News

  1. https://www.youtube.com/live/poRq8sDqzMg

Opinion

On November 6 and 7, 2023, OpenAI hosted its first "DevDay" under the leadership of Sam Altman. The event unveiled a cascade of announcements that, far from being mere incremental updates, point toward a profound transformation in the relationship between language models, developers, and ultimately, end users. From my perspective, these developments warrant careful analysis, as they bring to the fore both unprecedented opportunities and new fronts of responsibility.

Among the novelties, the introduction of a new version of the GPT algorithm was highlighted, specifically "GPT-4 Turbo," which stands out for its context window of 128,000 tokens, equivalent to 300 pages of a standard book—16 times longer than its predecessor. This version also focuses on improving accuracy in prolonged conversations and offers a new JSON mode to ensure valid responses in that format. From a documentary perspective, this expansion of the context window represents an extraordinary qualitative leap. In previous models, the token limitation imposed a severe constraint on the ability to process lengthy documents, maintain coherence in complex conversations, or perform comparative analysis across multiple sources. With 128,000 tokens, a system can now process entire works, bulky technical reports, or extensive clinical histories in a single pass. This transforms GPT-4 Turbo into an unprecedentedly powerful tool for documentary analysis, capable of tackling tasks such as synthesis, information extraction, and reasoning over corpora that previously required complex fragmentation and subsequent assembly processes.

Moreover, GPT-4 Turbo will be integrated into ChatGPT, simplifying the user experience by eliminating the need to select a specific model. OpenAI also introduces tools that enable enterprises to customize the GPT-4 experience according to their needs without having to build a model from scratch. This move toward integration and customization carries profound implications.
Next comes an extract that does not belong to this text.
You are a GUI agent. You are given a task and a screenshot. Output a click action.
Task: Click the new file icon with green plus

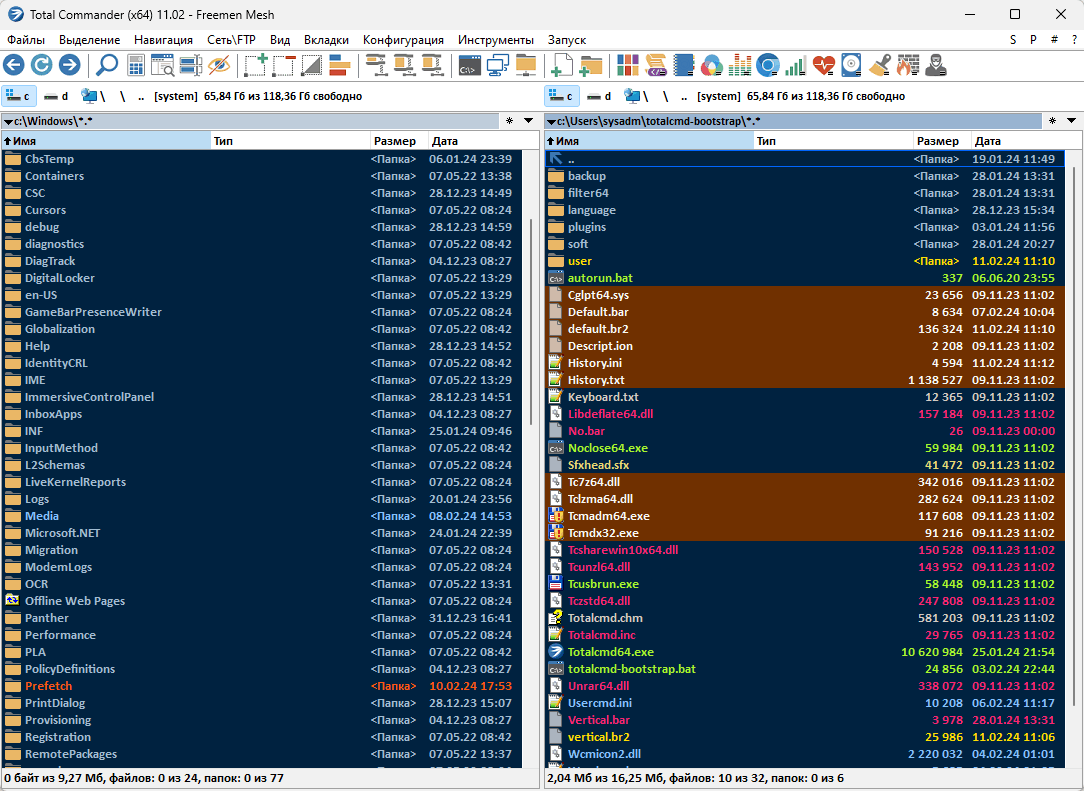[562, 66]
On one hand, the disappearance of explicit model selection simplifies the interface and brings the technology closer to non-technical users, contributing to the democratization of access. On the other hand, enterprise customization tools—which allow adjusting the model’s behavior without training entire architectures from scratch—open the door to widespread adoption in sectors such as banking, healthcare, or public administration. However, as I have noted in previous articles, this same ease of adaptation carries risks if not accompanied by adequate controls: Who verifies that customizations respect data privacy? How is it ensured that models tailored for specific sectors do not perpetuate biases or violate sector-specific regulations?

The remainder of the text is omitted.